→ **What is being asked**:
Below is an interview about electronic implants, followed by data. Copy out, in order, every sentence in the interview that the interviewer ends with a question mark, one per line.

→ **Extracted text**:
((

The professor at the University of Reading (UK), on electronic drugs, the future of communication and the usefulness of implants.
Q: Prof. Warwick, you have performed an experiment on yourself in which an electronic implant was used to communicate with a computerised environment. What did it feel like?
A: It did take something of an effort to get accustomed to things happening around you without any action being performed, e.g. when doors open and lights switch on and off because the system has detected and identified you via the implant. Physically, it is like any other implant, and one gets used to it rather quickly. The important point was that we succeeded in sending and receiving information between the body and the computer.
Q: In a year and a half, you are planning another implant experiment. What is the purpose of digitised implant technology?
A: The main interest in these technologies is medical. You could use implants to compensate physical impairments, e.g. in somebody who is partly paralysed because of a stroke. If we succeed in influencing emotions the same way we can physical processes, then implants could also work as electronic drugs, as pain killers or anti-depressants. This would allow medicine less intrusive forms of treatment. The pharmaceutical and software industries are very interested in these kinds of applications. But there is a danger of these technologies being abused in the illicit drug market. Therefore we also need to think of applications for law enforcement, because such electronic drugs could be traded via the Internet, and the police need to be prepared for that.
Q: If you were to name a single technology as the most challenging and important in the years to come, which would it be?
A: I think our research points at the development of a new form of communication, a kind of speechless mind-to-mind communication. Language is a mere tool for the
expression of our thoughts. Compared to electronic mind-to-mind communication, ordinary language will be what baby talk is today. This technology will change what being human and what society is all about.
Q: This suggests we are talking about a technology that involves great risks. How can such risks be dealt with on the level of society, and how do you assess the responsibility of the individual scientist?
A: The way how such risks will be dealt with will also be circumscribed by the technologies which are available. Technology also dictates how we assess such risks. Equally, technology will predetermine the moral and ethical standards we apply. Scientists must be completely open about the research, and make clear what the "pros and cons" are.

))

→ **Listed records**:
((

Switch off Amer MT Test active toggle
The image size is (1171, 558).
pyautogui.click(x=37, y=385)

))
((

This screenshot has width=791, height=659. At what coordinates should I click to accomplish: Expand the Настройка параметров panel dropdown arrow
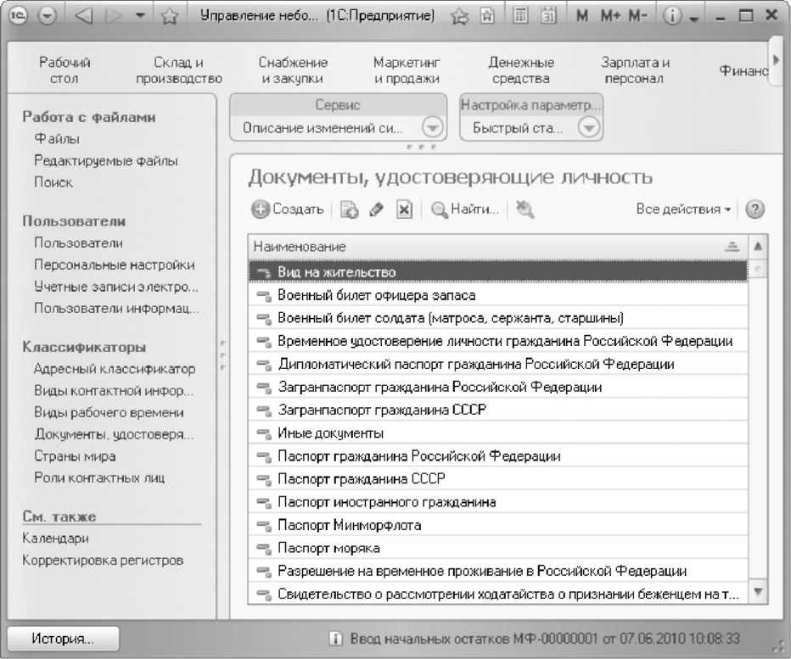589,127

))

→ **Answer for this exercise**:
What did it feel like?
What is the purpose of digitised implant technology?
If you were to name a single technology as the most challenging and important in the years to come, which would it be?
How can such risks be dealt with on the level of society, and how do you assess the responsibility of the individual scientist?